Sammlung, Transport und Lagerung von Proben: Speichelproben von Müttern und Babys, die vor und nach der Sitzung bei Sitzungen gesammelt werden, werden durch passives Sabbern (Mütter) oder Salivetten (Babys) entnommen und von einem der Forscher im Team transportiert und für Cortisol verwendet. Analyse von Oxytocin, Zytokinen und anderen Stresshormonen. Die Proben werden auf Eis aufbewahrt und zum Maurice Wohl Clinical Neuroscience Institute (King's College London, Denmark Hill) gebracht, wo sie bis zur Analyse bei -80 °C gelagert werden.

Sechs Speichelproben von Müttern (und zwei Proben von ihrem Baby, sofern sie ihr Einverständnis geben) werden von Müttern zu Hause beim Aufwachen, +15, +30+ und +60 Minuten nach dem Aufwachen, um 12.00 Uhr und 20.00 Uhr, gesammelt und für die Tagesmessung verwendet Cortisol und andere Stresshormone.
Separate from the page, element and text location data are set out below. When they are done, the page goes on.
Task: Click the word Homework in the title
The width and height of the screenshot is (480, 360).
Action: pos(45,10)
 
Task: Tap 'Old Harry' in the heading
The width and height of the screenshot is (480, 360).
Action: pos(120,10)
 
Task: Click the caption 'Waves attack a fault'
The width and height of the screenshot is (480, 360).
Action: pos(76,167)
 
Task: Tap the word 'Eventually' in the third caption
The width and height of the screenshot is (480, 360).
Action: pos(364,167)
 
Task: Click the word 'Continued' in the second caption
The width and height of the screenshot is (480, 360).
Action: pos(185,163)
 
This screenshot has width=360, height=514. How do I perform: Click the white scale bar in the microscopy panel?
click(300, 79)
Sie werden zu Hause im Kühlschrank aufbewahrt und dann per Post oder Transport zum Maurice Wohl Clinical Neuroscience Institute (King's College London, Denmark Hill) gebracht, wo sie bis zur Analyse bei -20 °C gelagert werden.

Haarproben werden zur kurzfristigen Lagerung bei Raumtemperatur aufbewahrt, zur längerfristigen Lagerung jedoch bei -20 °C aufbewahrt, bis die Analyse (Cortisol und andere Stresshormone) durchgeführt wird.
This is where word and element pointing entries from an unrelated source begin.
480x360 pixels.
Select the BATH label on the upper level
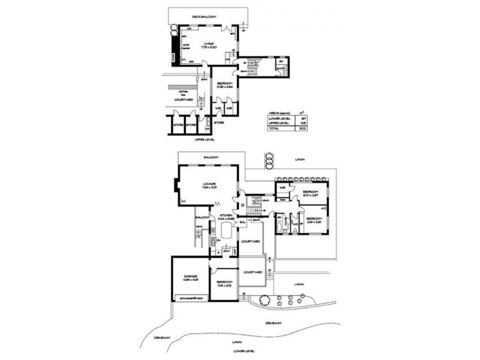point(280,69)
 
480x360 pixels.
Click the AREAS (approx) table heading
point(279,113)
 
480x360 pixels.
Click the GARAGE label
point(191,277)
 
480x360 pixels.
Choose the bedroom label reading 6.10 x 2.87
point(310,193)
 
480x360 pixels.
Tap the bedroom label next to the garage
point(224,283)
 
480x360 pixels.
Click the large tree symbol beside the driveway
point(264,301)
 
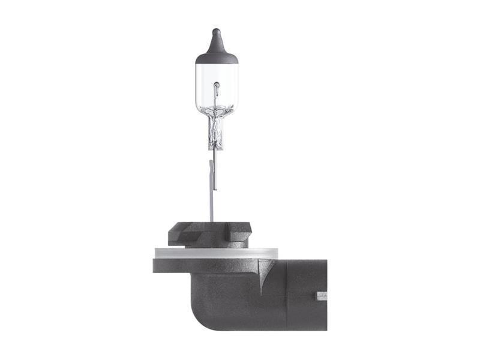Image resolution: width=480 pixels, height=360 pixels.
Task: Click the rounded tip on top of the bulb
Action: (x=217, y=31)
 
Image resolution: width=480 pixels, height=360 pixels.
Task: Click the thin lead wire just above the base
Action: (x=211, y=204)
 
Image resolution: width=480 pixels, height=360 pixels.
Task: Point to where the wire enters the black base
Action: (x=211, y=223)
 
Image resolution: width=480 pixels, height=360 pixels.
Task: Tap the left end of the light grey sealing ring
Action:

Die Proben werden verarbeitet und analysiert und das verbleibende Material wird nach Abschluss der Studie 10 Jahre lang aufbewahrt. Die Ergebnisse werden anhand anonymisierter Codes identifiziert und sicher gespeichert.

Nachuntersuchung: Die Nachuntersuchung erfolgt in den Wochen 20 und 36 unter Verwendung der oben genannten Fragebögen. Das Wohlbefinden der Teilnehmer wird anhand der Fragebögen überwacht und etwaige Probleme werden vom KCL- oder UCL-Team oder von Breathe gemeldet, das bei Bedarf weitere Berichte erstellt. Bei der Nachuntersuchung werden keine Proben entnommen.

Breitere Interessengruppen: Es wird eine Reihe von Fragebögen/Interviews durchgeführt, um ausschließlich wissenschaftliche Daten zur Umsetzung zu sammeln.